On May 4, 2005, Symantec Corporation (the “Registrant”) issued a press release announcing results for the fiscal quarter ended April 1, 2005. A copy of the press release is attached as Exhibit 99.1. The information in this report shall not be deemed to be “filed” for purposes of Section 18 of, or otherwise regarded as filed under, the Securities Exchange Act of 1934, as amended. Unless expressly incorporated into a filing of the Registrant under the Securities Act of 1933, as amended, or the Securities Exchange Act of 1934, as amended, made after the date hereof, the information contained herein shall not be incorporated by reference into any filing of the Registrant, whether made before or after the date hereof, regardless of any general incorporation language in such filing.

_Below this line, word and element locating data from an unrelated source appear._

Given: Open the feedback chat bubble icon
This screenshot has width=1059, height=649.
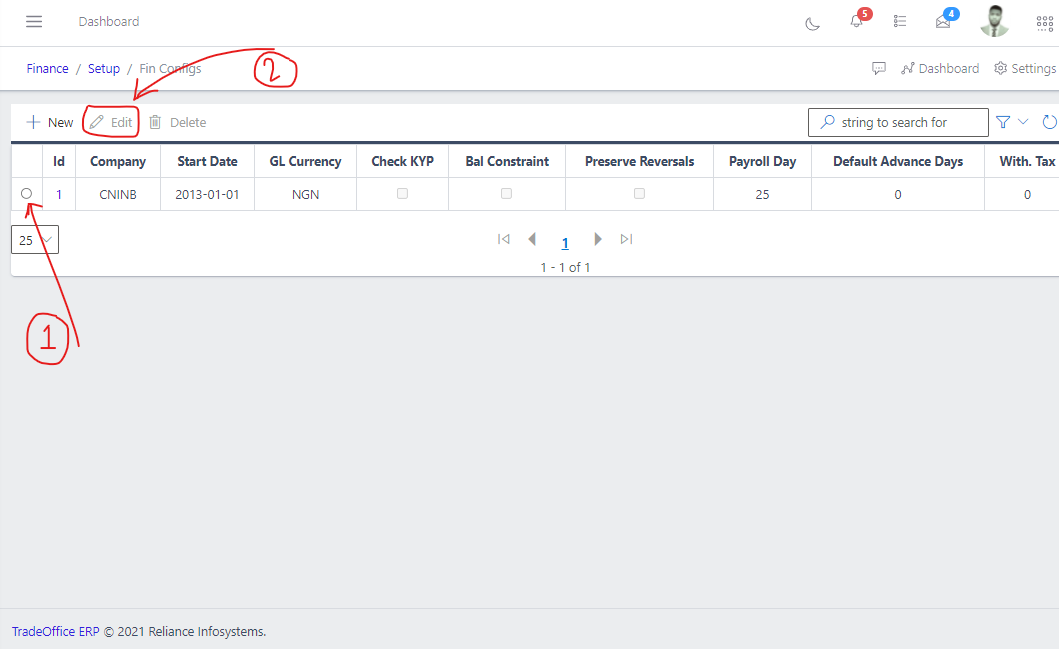Looking at the screenshot, I should (x=879, y=68).
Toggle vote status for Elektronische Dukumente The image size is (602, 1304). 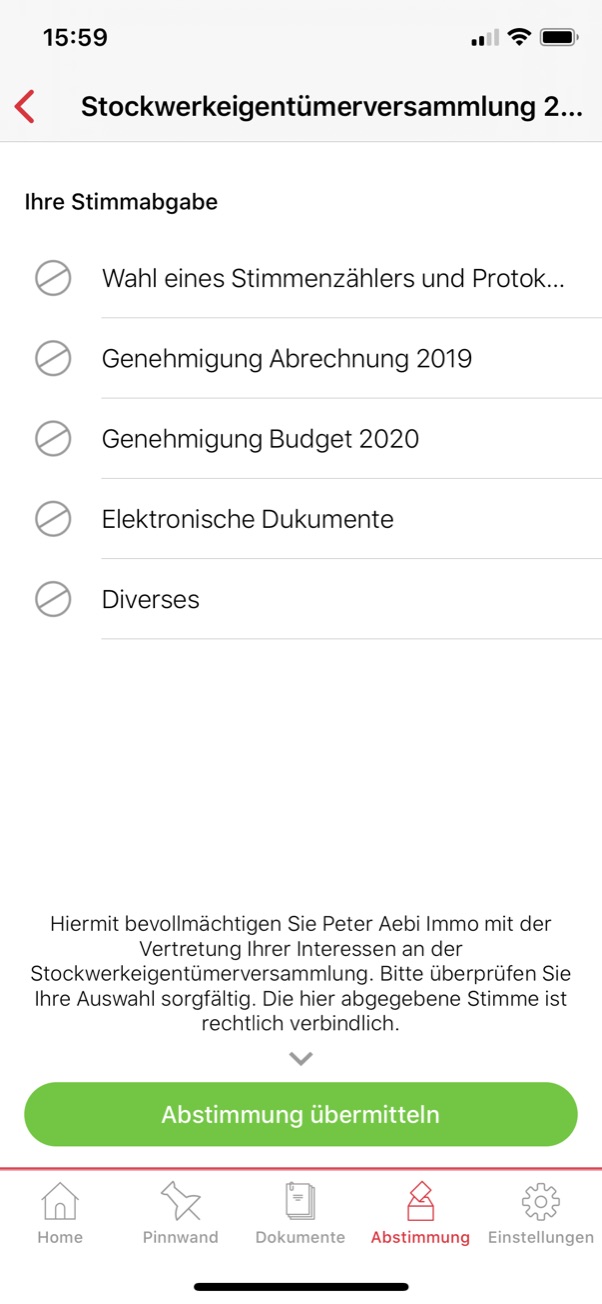pyautogui.click(x=53, y=519)
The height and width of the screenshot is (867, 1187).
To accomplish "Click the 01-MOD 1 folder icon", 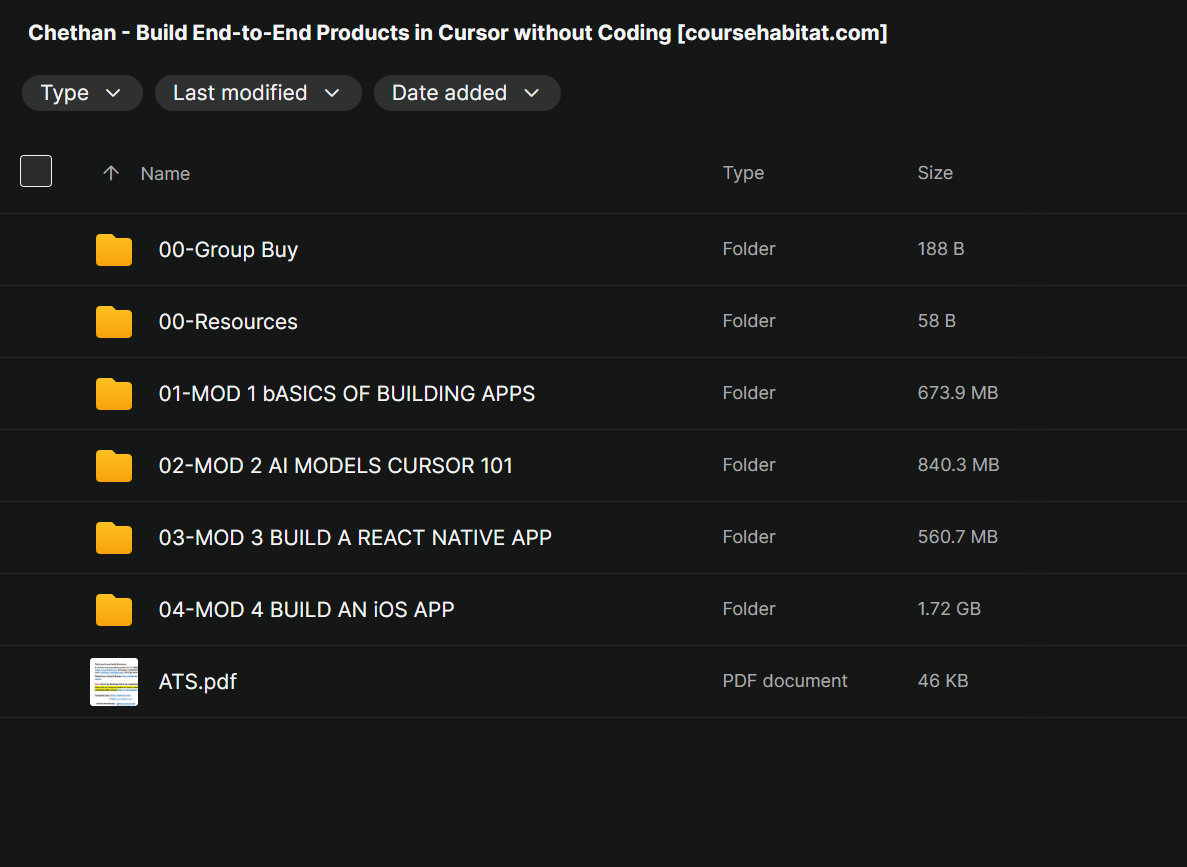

Additional Information and Where to Find It
Symantec Corporation and VERITAS Software Corporation have filed a registration statement on Form S-4 containing a preliminary joint proxy statement/prospectus in connection with the merger transaction involving Symantec and VERITAS.Investors and security holders are urged to read this filing (as well as the definitive joint proxy statement/prospectus when it becomes available) because it contains important information about the merger transaction.Investors and security holders may obtain free copies of these documents and other documents filed with the SEC at the SEC’s web site at www.sec.gov. In addition, investors and security holders may obtain free copies of the documents filed with the SEC by Symantec by contacting Symantec Investor Relations at 408-517-8239. Investors and security holders may obtain free copies of the documents filed with the SEC by VERITAS by contacting VERITAS Investor Relations at 650-527-4523.
Symantec, VERITAS and their directors and executive officers may be deemed to be participants in the solicitation of proxies from the stockholders of Symantec and VERITAS in connection with the merger transaction. Information regarding the special interests of these directors and executive officers in the merger transaction is included in the preliminary joint proxy statement/prospectus of Symantec and VERITAS described above. Additional information regarding the directors and executive officers of Symantec is also included in Symantec’s proxy statement for its 2004 Annual Meeting of Stockholders, which was filed with the SEC on July 30, 2004. Additional information regarding the directors and executive officers of VERITAS is also included in VERITAS’ proxy statement for its 2004 Annual Meeting of Stockholders, which was filed with the SEC on July 21, 2004. These documents are available free of charge at the SEC’s web site at www.sec.gov and from Investor Relations at Symantec and VERITAS as described above.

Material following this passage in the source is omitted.